**Items from a data source**
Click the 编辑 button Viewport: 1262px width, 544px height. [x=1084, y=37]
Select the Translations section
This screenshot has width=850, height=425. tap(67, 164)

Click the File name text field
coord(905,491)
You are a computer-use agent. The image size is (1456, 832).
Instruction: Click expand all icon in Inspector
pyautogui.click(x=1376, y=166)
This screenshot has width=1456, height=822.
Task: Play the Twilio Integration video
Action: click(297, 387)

**What is expected**
How many lines of the listing above contain the string "height"? Reply with the number alone.

**Written response**
3